森さんの小説との出会いは,もう20年以上も前にさかのぼる.最初に読んだのは「燃える波濤1〜3」(徳間書店,新書版,1984年,1984年,1985年)であった.この本の帯には,「近未来ポリティカルノベルズ」と謳っている.大変面白く読めたが,それでも森さんの小説を特に積極的に探すこともなく,受動的に目にとまった本をぽつんぽつんと読んでいた.

そんな中,これは素晴らしいと思ったのは何冊目かに出会った「冬の翼」(講談社,1989年)である.バスク地方(フランスに接するスペインの北部の山岳地帯でバスク語を話す人たちが住む地帯のこと)の独立運動にかかわっている父に,日本から一人で会いに行くその息子の話である.父は,日本人の父親とバスク人の母親を持つ二世であり,息子が子供のころに失踪していた.母の死をきっかけに,息子が父を探しにいくという設定である.結局この小説が決定打となって,彼の本が目に入り次第,何でも読むこととなった.

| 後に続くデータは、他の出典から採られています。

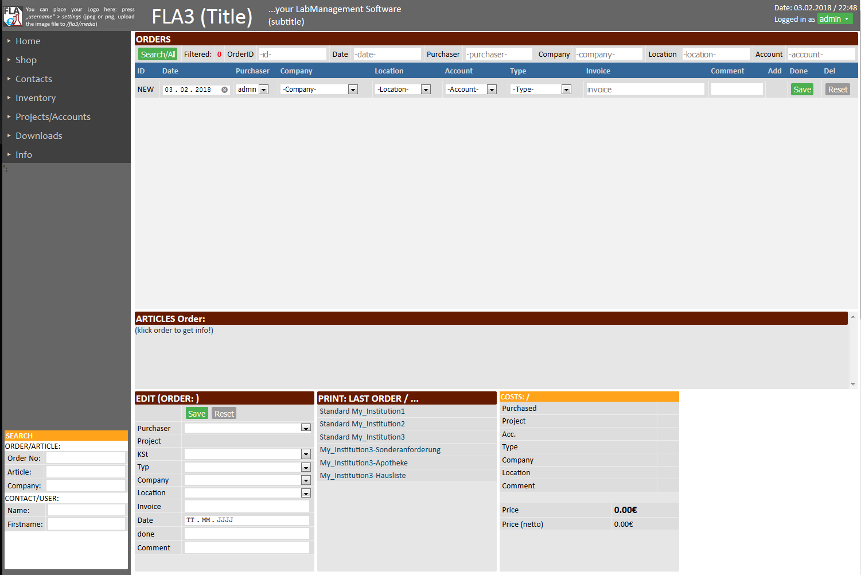Open the -Company- dropdown in the new order row
The width and height of the screenshot is (861, 575).
tap(353, 89)
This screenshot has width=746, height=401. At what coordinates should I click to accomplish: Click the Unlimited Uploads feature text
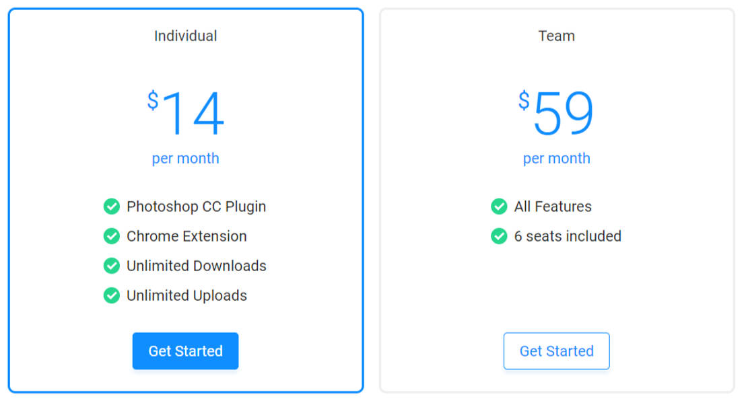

さて,このエッセイの表題に付けた「不思議な作家」とは,私は森さんを何とも評価できない,何とも位置づけられないことからきている.彼の小説のジャンルが幅広すぎて,捉えどころがないのである.大抵はポジティブにせよ,ネガティブにせよ,この小説家はこんな感じ,と表現できるのであるが,森さんだけは一言では言えないのである.

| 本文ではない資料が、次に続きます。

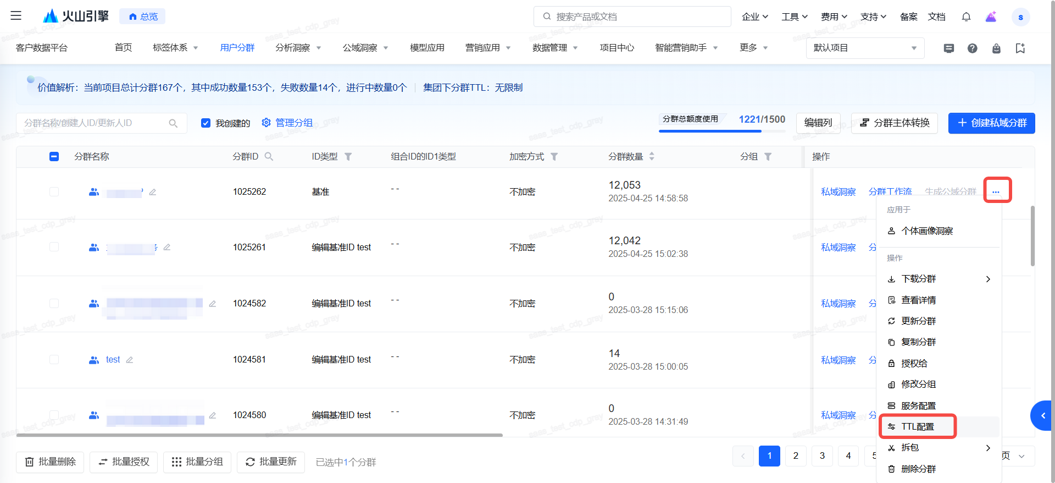Select TTL配置 from the context menu
1055x483 pixels.
click(918, 427)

以下に,彼の小説のジャンルを,私が呼んだ本の中から紹介しよう.なお,森さんの本は,単行本で読んだり,新書や文庫本で読んだりと,いろいろである.以下の括弧内の出版社と発行年の情報は,必ずしも初出の情報ではなく,私が実際に購入して読んだ本の情報である.

(1)少年・青年時代の経験に基づく「自伝的小説」
このシリーズは,おそらくもっともよく知られた森さんの小説群であろう.「オサムの朝(あした)」(集英社文庫,2001年),「那珂川青春記」(集英社文庫,2002年),「日に新たなり−続・那珂川青春記−」(集英社文庫,2002年)の三部作である.「オサムの朝」で森さんは第10回坪田譲二文学賞を受賞した.森さんは,1941年生まれであるので,私より11歳,年上の方である.それでも,森さんが少年時代すごされた栃木県の田舎の描写は,私の育った田舎の風景と重なり,思わず自分の少年時代を思い出してしまう.これらの小説は,私にとって何とも「甘酸っぱい」ものである.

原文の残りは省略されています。